Prompt: Word for word, restate every record.

[Opening Source data section]

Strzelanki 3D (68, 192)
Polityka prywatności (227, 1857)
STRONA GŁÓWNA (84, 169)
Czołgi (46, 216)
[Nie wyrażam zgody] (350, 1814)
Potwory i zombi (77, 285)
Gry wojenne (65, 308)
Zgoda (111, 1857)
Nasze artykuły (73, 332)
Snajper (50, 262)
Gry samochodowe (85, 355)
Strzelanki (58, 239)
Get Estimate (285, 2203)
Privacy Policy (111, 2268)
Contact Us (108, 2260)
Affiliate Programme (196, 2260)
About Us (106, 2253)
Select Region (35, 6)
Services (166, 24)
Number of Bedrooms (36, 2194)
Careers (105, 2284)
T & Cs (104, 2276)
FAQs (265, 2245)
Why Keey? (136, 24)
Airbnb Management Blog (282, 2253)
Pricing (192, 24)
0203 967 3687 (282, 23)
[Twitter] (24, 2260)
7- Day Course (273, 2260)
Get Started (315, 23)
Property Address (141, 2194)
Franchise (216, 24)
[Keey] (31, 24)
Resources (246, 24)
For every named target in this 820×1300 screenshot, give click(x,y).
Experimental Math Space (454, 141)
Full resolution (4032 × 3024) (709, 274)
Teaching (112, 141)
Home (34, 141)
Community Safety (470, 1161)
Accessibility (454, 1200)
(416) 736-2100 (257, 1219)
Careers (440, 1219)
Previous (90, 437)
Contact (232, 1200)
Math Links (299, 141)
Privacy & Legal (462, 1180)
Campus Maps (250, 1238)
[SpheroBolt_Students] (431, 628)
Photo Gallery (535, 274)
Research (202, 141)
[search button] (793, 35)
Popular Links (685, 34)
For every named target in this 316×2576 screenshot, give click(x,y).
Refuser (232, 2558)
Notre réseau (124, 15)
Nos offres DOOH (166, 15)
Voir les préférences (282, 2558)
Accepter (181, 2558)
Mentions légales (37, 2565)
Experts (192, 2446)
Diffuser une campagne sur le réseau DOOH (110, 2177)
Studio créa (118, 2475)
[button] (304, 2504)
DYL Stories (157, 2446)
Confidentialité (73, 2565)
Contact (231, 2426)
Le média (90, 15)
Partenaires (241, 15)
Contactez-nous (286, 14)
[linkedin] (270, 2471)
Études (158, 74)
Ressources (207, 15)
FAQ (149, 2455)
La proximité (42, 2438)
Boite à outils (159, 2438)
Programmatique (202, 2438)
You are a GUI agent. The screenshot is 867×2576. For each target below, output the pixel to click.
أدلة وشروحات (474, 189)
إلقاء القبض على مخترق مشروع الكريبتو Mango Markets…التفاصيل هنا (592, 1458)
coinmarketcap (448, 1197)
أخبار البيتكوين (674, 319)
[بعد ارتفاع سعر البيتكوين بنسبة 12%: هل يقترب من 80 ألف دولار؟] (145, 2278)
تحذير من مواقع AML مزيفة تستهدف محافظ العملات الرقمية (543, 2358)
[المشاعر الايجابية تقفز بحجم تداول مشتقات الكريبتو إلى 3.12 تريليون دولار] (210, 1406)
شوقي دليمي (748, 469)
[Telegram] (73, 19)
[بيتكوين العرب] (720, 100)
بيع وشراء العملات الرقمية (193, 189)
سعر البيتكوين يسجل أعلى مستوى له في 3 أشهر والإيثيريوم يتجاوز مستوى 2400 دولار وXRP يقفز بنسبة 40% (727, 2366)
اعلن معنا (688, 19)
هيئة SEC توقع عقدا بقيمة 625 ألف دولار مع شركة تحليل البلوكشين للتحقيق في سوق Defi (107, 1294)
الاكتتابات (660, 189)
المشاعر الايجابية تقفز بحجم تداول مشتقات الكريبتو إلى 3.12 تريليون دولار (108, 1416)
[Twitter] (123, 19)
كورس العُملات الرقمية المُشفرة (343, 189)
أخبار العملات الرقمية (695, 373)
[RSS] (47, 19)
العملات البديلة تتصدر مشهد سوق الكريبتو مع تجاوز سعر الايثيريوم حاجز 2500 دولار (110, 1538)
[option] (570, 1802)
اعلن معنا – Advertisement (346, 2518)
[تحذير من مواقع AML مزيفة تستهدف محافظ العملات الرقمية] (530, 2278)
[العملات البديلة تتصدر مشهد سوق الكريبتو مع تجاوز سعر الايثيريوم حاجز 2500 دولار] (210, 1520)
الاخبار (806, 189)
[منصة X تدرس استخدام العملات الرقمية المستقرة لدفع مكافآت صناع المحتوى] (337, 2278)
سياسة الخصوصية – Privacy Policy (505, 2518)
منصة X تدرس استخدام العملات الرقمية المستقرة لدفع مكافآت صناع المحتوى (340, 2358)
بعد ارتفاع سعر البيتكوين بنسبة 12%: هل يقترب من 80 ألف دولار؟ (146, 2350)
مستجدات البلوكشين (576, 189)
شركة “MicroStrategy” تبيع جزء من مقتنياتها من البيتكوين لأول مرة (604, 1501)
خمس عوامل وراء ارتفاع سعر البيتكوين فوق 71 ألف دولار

[Closing Source data section]

Exercise solution:
Strzelanki 3D (68, 192)
Polityka prywatności (227, 1857)
STRONA GŁÓWNA (84, 169)
Czołgi (46, 216)
[Nie wyrażam zgody] (350, 1814)
Potwory i zombi (77, 285)
Gry wojenne (65, 308)
Zgoda (111, 1857)
Nasze artykuły (73, 332)
Snajper (50, 262)
Gry samochodowe (85, 355)
Strzelanki (58, 239)
Get Estimate (285, 2203)
Privacy Policy (111, 2268)
Contact Us (108, 2260)
Affiliate Programme (196, 2260)
About Us (106, 2253)
Select Region (35, 6)
Services (166, 24)
Number of Bedrooms (36, 2194)
Careers (105, 2284)
T & Cs (104, 2276)
FAQs (265, 2245)
Why Keey? (136, 24)
Airbnb Management Blog (282, 2253)
Pricing (192, 24)
0203 967 3687 (282, 23)
[Twitter] (24, 2260)
7- Day Course (273, 2260)
Get Started (315, 23)
Property Address (141, 2194)
Franchise (216, 24)
[Keey] (31, 24)
Resources (246, 24)
For every named target in this 820×1300 screenshot, give click(x,y).
Experimental Math Space (454, 141)
Full resolution (4032 × 3024) (709, 274)
Teaching (112, 141)
Home (34, 141)
Community Safety (470, 1161)
Accessibility (454, 1200)
(416) 736-2100 (257, 1219)
Careers (440, 1219)
Previous (90, 437)
Contact (232, 1200)
Math Links (299, 141)
Privacy & Legal (462, 1180)
Campus Maps (250, 1238)
[SpheroBolt_Students] (431, 628)
Photo Gallery (535, 274)
Research (202, 141)
[search button] (793, 35)
Popular Links (685, 34)
For every named target in this 316×2576 screenshot, give click(x,y).
Refuser (232, 2558)
Notre réseau (124, 15)
Nos offres DOOH (166, 15)
Voir les préférences (282, 2558)
Accepter (181, 2558)
Mentions légales (37, 2565)
Experts (192, 2446)
Diffuser une campagne sur le réseau DOOH (110, 2177)
Studio créa (118, 2475)
[button] (304, 2504)
DYL Stories (157, 2446)
Confidentialité (73, 2565)
Contact (231, 2426)
Le média (90, 15)
Partenaires (241, 15)
Contactez-nous (286, 14)
[linkedin] (270, 2471)
Études (158, 74)
Ressources (207, 15)
FAQ (149, 2455)
La proximité (42, 2438)
Boite à outils (159, 2438)
Programmatique (202, 2438)
You are a GUI agent. The screenshot is 867×2576. For each target below, output the pixel to click.
أدلة وشروحات (474, 189)
إلقاء القبض على مخترق مشروع الكريبتو Mango Markets…التفاصيل هنا (592, 1458)
coinmarketcap (448, 1197)
أخبار البيتكوين (674, 319)
[بعد ارتفاع سعر البيتكوين بنسبة 12%: هل يقترب من 80 ألف دولار؟] (145, 2278)
تحذير من مواقع AML مزيفة تستهدف محافظ العملات الرقمية (543, 2358)
[المشاعر الايجابية تقفز بحجم تداول مشتقات الكريبتو إلى 3.12 تريليون دولار] (210, 1406)
شوقي دليمي (748, 469)
[Telegram] (73, 19)
[بيتكوين العرب] (720, 100)
بيع وشراء العملات الرقمية (193, 189)
سعر البيتكوين يسجل أعلى مستوى له في 3 أشهر والإيثيريوم يتجاوز مستوى 2400 دولار وXRP يقفز بنسبة 40% (727, 2366)
اعلن معنا (688, 19)
هيئة SEC توقع عقدا بقيمة 625 ألف دولار مع شركة تحليل البلوكشين للتحقيق في سوق Defi (107, 1294)
الاكتتابات (660, 189)
المشاعر الايجابية تقفز بحجم تداول مشتقات الكريبتو إلى 3.12 تريليون دولار (108, 1416)
[Twitter] (123, 19)
كورس العُملات الرقمية المُشفرة (343, 189)
أخبار العملات الرقمية (695, 373)
[RSS] (47, 19)
العملات البديلة تتصدر مشهد سوق الكريبتو مع تجاوز سعر الايثيريوم حاجز 2500 دولار (110, 1538)
[option] (570, 1802)
اعلن معنا – Advertisement (346, 2518)
[تحذير من مواقع AML مزيفة تستهدف محافظ العملات الرقمية] (530, 2278)
[العملات البديلة تتصدر مشهد سوق الكريبتو مع تجاوز سعر الايثيريوم حاجز 2500 دولار] (210, 1520)
الاخبار (806, 189)
[منصة X تدرس استخدام العملات الرقمية المستقرة لدفع مكافآت صناع المحتوى] (337, 2278)
سياسة الخصوصية – Privacy Policy (505, 2518)
منصة X تدرس استخدام العملات الرقمية المستقرة لدفع مكافآت صناع المحتوى (340, 2358)
بعد ارتفاع سعر البيتكوين بنسبة 12%: هل يقترب من 80 ألف دولار؟ (146, 2350)
مستجدات البلوكشين (576, 189)
شركة “MicroStrategy” تبيع جزء من مقتنياتها من البيتكوين لأول مرة (604, 1501)
خمس عوامل وراء ارتفاع سعر البيتكوين فوق 71 ألف دولار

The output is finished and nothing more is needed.